→ **ABOUT THIS EXERCISE**:
The answer must consist solely of the lines from the one with "Where should I" through the last line of the data, copied exactly, with no pictures.
──────── SOURCE RECORDS
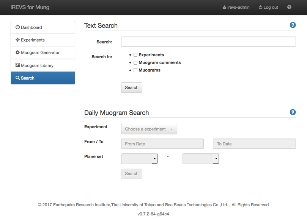Click the From Date field

[162, 144]
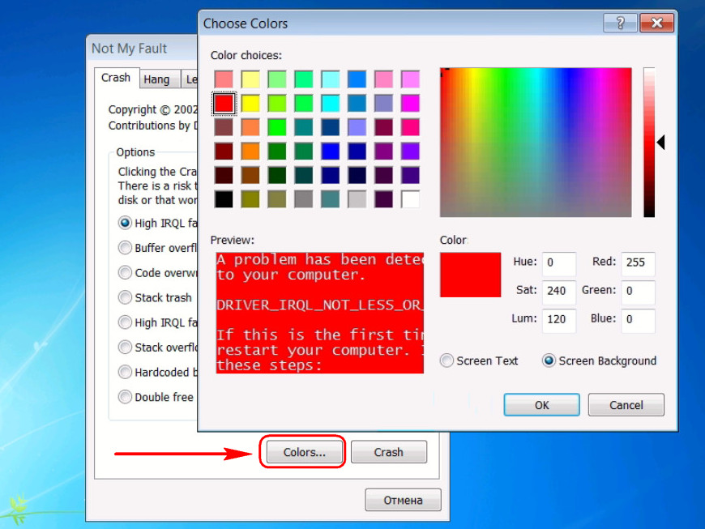Image resolution: width=705 pixels, height=529 pixels.
Task: Click into the Hue value field
Action: [x=559, y=262]
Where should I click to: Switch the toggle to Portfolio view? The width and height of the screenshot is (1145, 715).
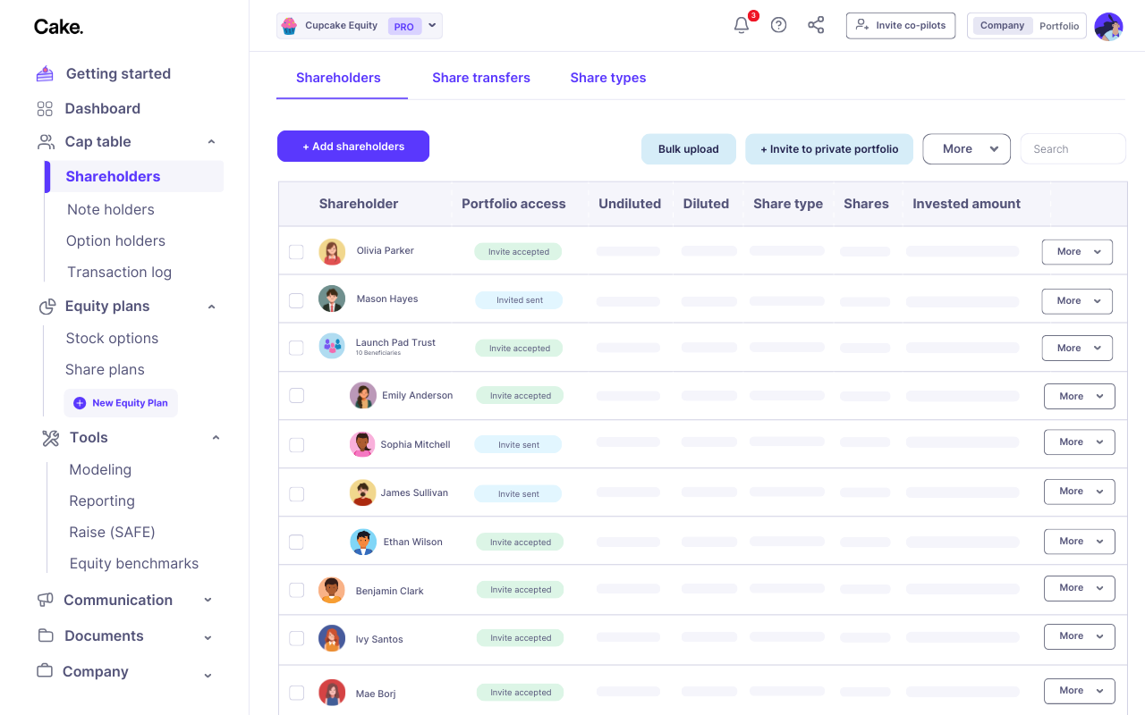coord(1059,26)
────────────────
→ **REPLY**:
Where should I click to: Switch the toggle to Portfolio view? The width and height of the screenshot is (1145, 715).
coord(1059,26)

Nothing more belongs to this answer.